Depression during pregnancy is known as peripartum depression. It’s clearly another occasion, although it’s a risk factor for postpartum depression. If you’re depressed during pregnancy, your doctor might talk about taking antidepressants.

And antidepressants are safe to take, says psychiatrist Charlotte Ladd, MD, PhD, assistant professor of psychiatry in the University of Wisconsin in Madison. “As a group, they can be possibly the most well-studied drugs on the market.” The American College of Obstetricians and Gynecologists along with the American Psychiatric Association have put together guidelines for the utilization of antidepressants in pregnancy. “Some of the variables that go into [the choice to use antidepressants] will be the severity of the depression and whether or not someone has reacted well to psychotherapy in the past,” Dr. Ladd adds.
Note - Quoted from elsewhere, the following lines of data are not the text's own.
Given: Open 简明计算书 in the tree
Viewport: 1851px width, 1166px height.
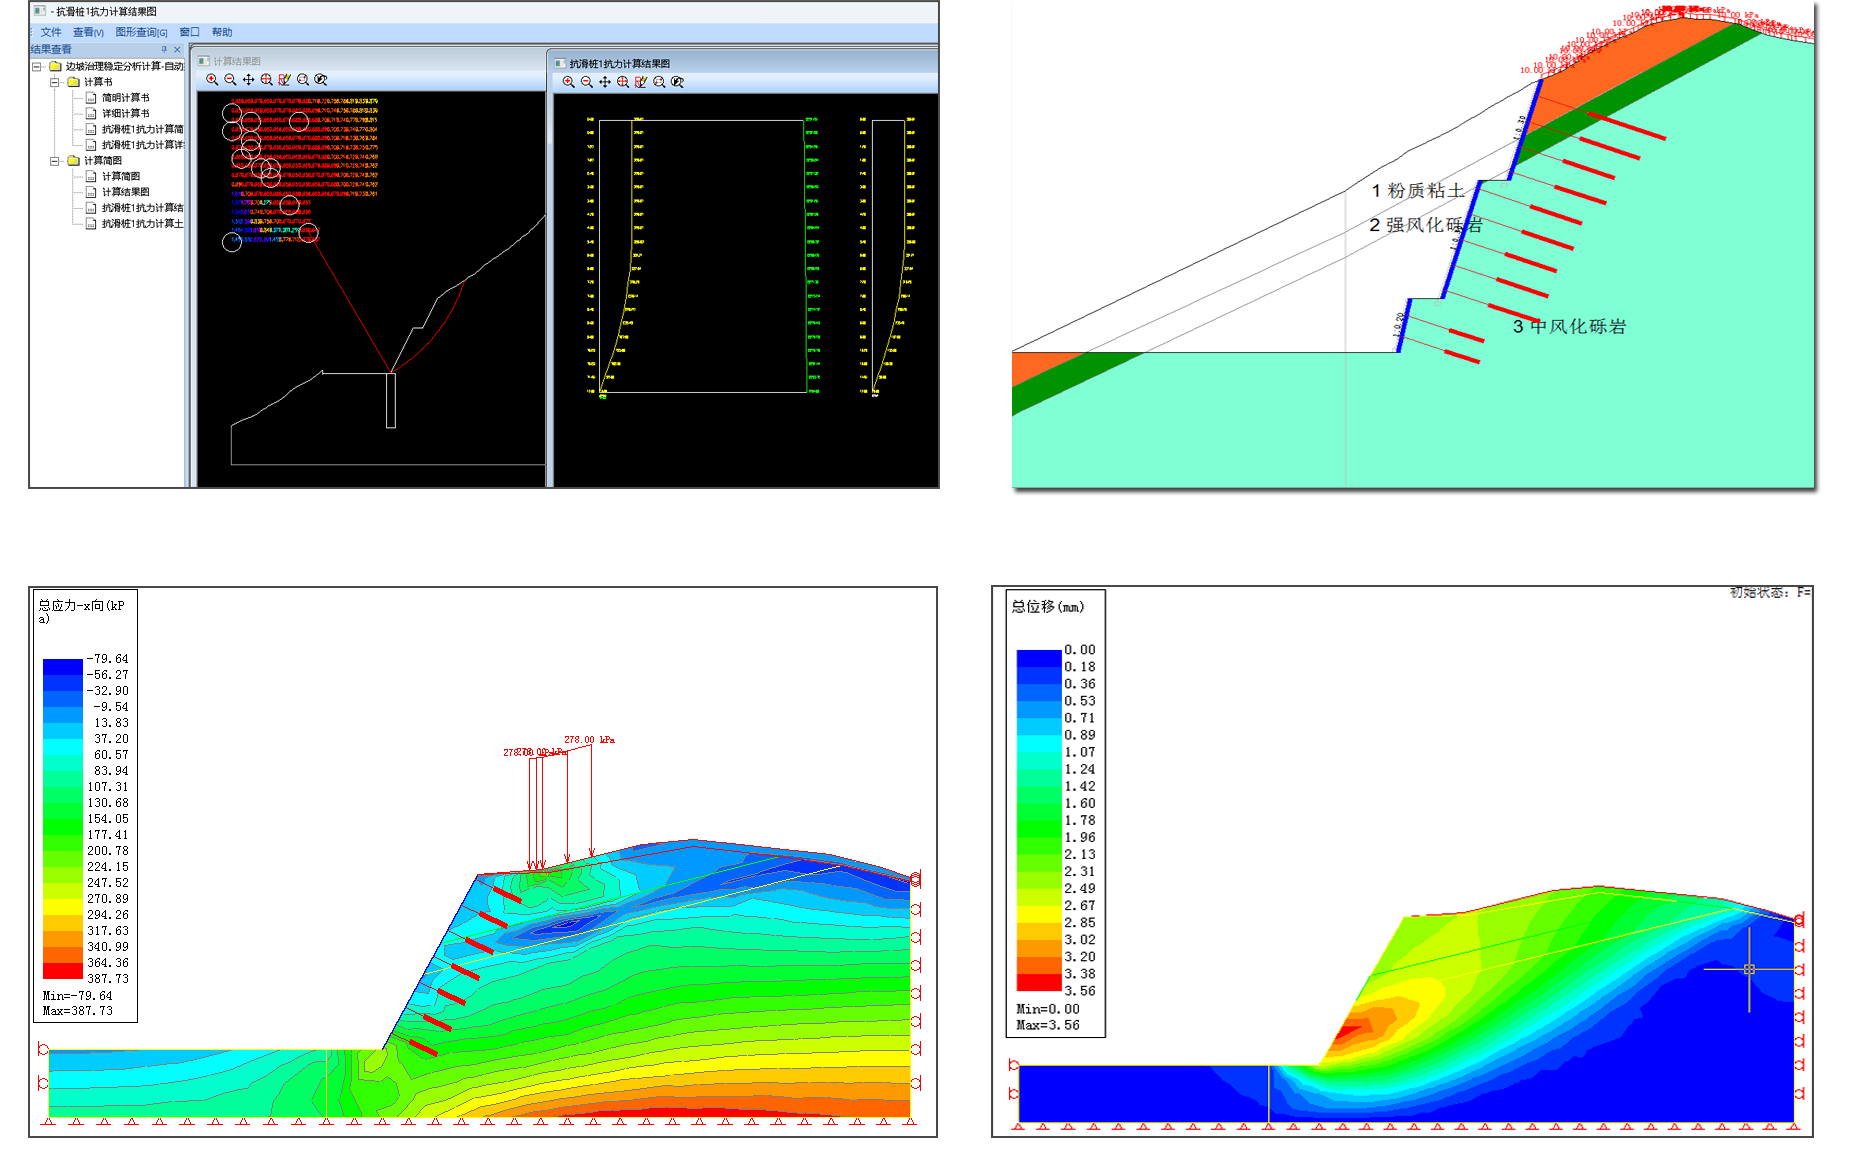Looking at the screenshot, I should click(125, 98).
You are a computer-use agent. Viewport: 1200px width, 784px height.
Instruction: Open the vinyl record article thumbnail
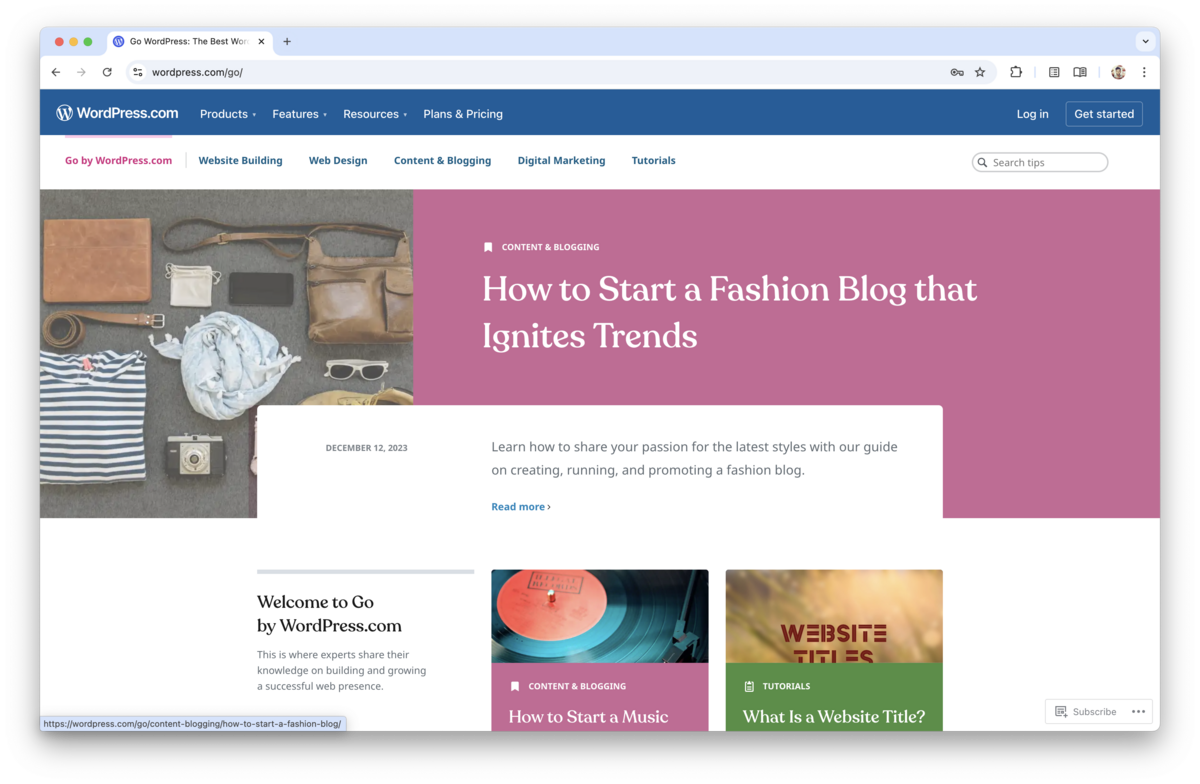pos(599,616)
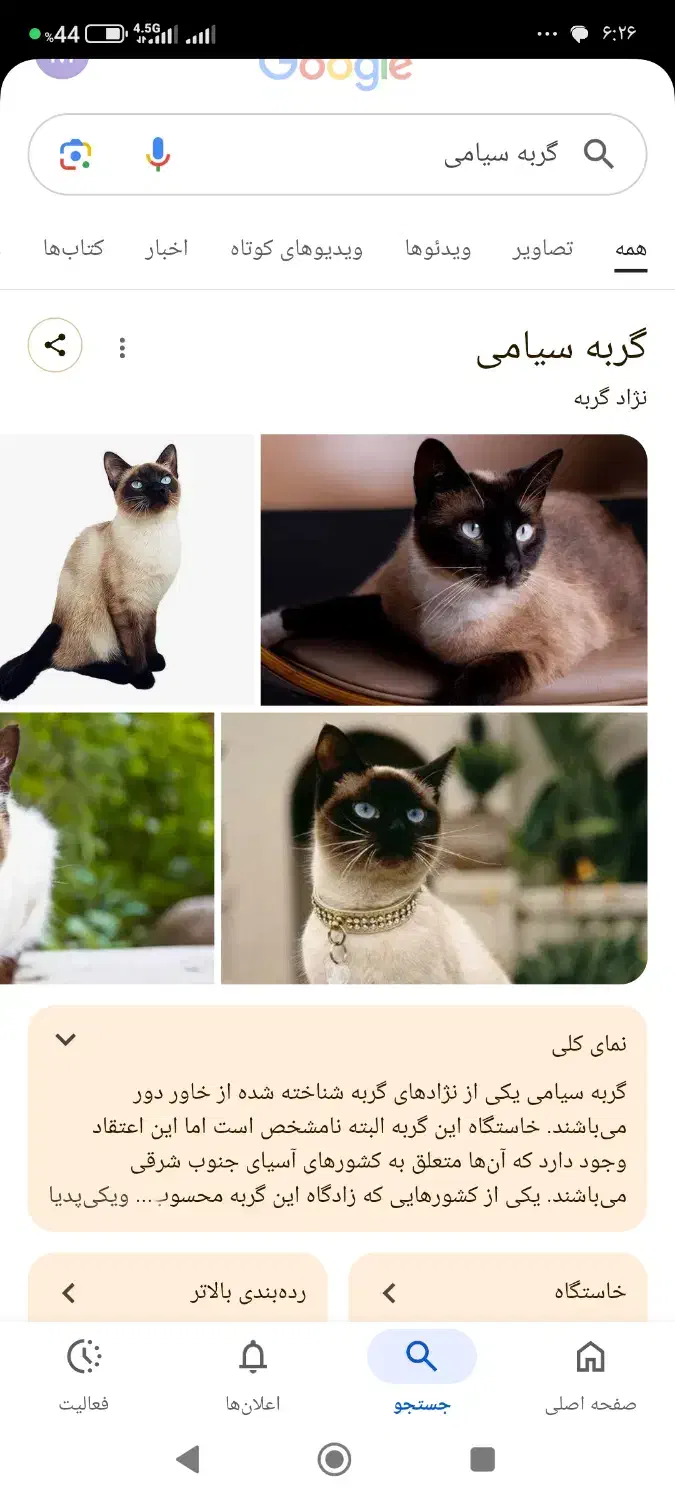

You will find just two fundamental kinds of antidepressants that could be prescribed during pregnancy: selective serotonin reuptake inhibitors (SSRIs) and tricyclic antidepressants.

  • SSRIs. According to Ladd, studies reveal no long term effects from using SSRIs during pregnancy on a kid’s growth, although there can be a slight delay in reaching motor development milestones. Data on structural malformations are conclusive. Withdrawal symptoms that are temporary may be experienced by babies born to mothers who took SSRIs during pregnancy and also have a sixfold risk for a rare condition called persistent pulmonary hypertension.
  • Tricyclic antidepressants. These drugs could be safer during pregnancy, says Ladd; and, while they do carry a risk for withdrawal symptoms, they do not seem to increase the risk for persistent pulmonary hypertension, birth defects, or delayed development.

Ultimately, says Ladd, “it’s an individual evaluation. Many girls do decide to take drugs in pregnancy since they feel so much better with all the drugs that they are prepared to accept these known but little risks.”

The fact that you had postpartum depression or depression during pregnancy in the past does not mean your future pregnancies will likely be troubled too — but it certainly helps to be prepared. For women who know they will have a threat of depression associated with pregnancy, Ladd suggests building support networks taking precautions by creating a healthier lifestyle, and beginning or keeping treatment.